──────── Records to process ────────

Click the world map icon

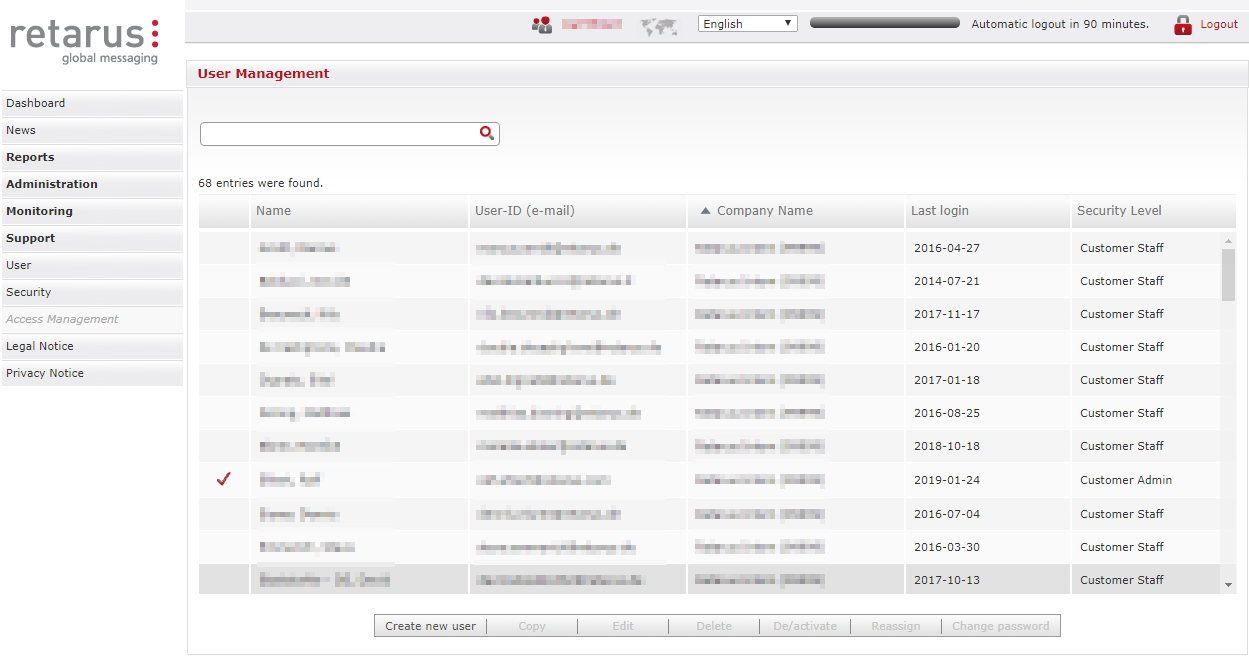pos(659,27)
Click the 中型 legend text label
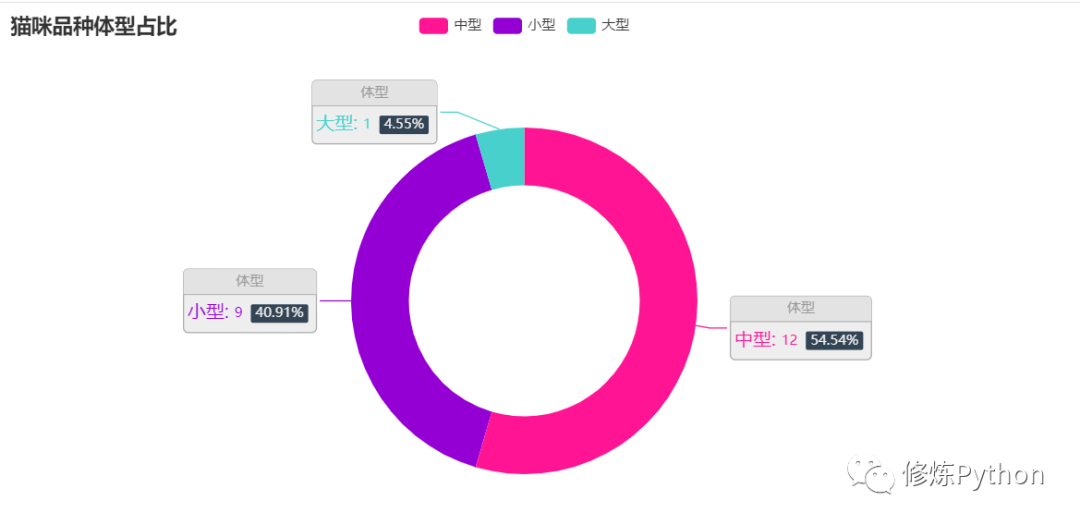This screenshot has height=525, width=1080. [468, 25]
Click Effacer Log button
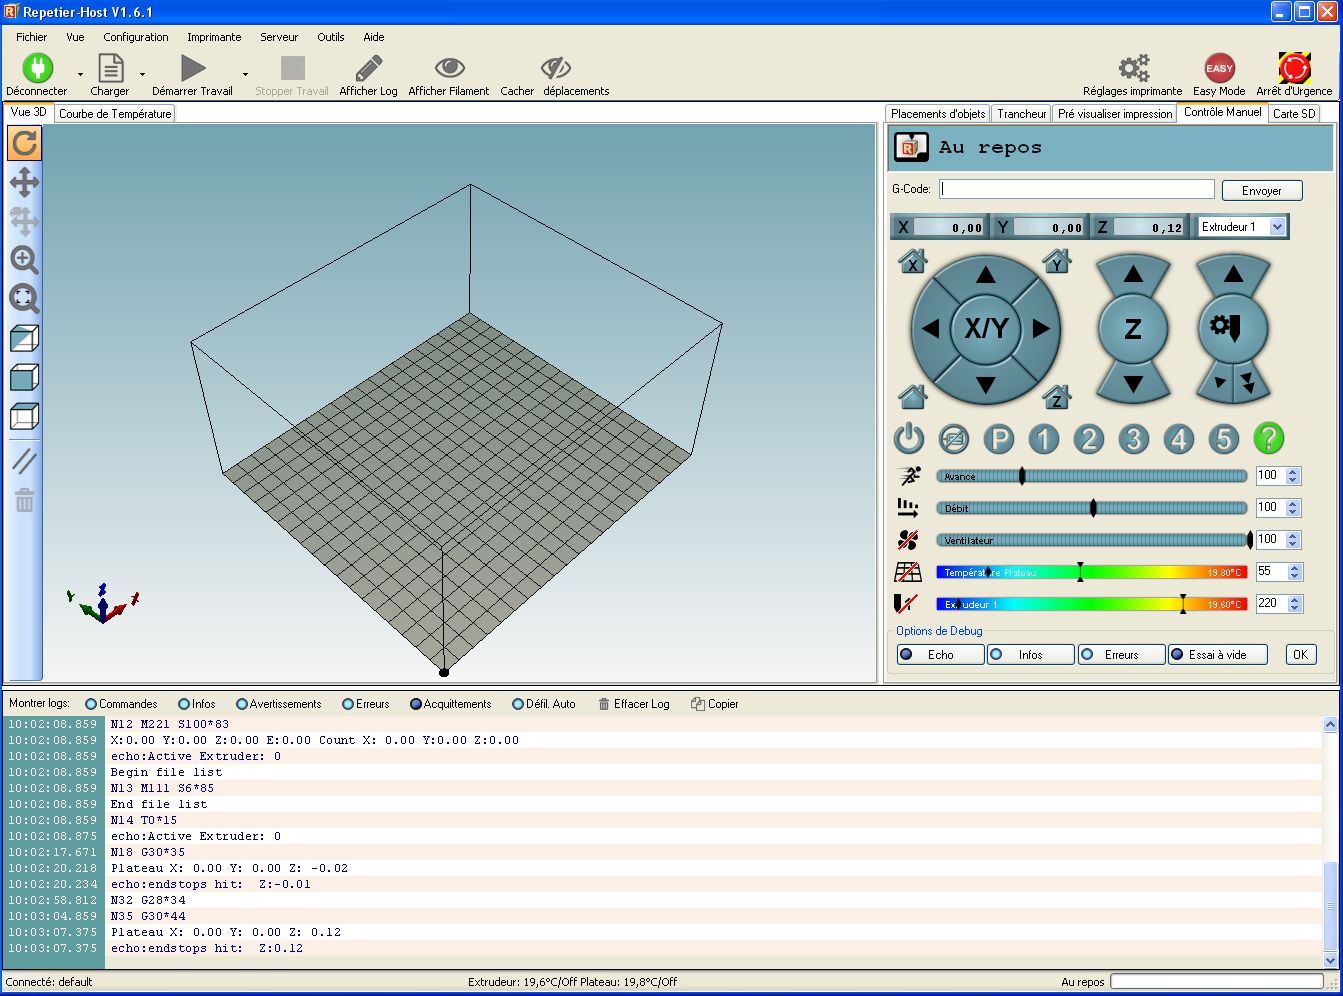The height and width of the screenshot is (996, 1343). tap(634, 704)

────────

Exact lines, nothing more: output the one with "Click the 中型 legend text label" and every later line through the end of the data, skipping pictures.

Click the 中型 legend text label
This screenshot has height=525, width=1080. [468, 25]
Click Effacer Log button
The height and width of the screenshot is (996, 1343). tap(634, 704)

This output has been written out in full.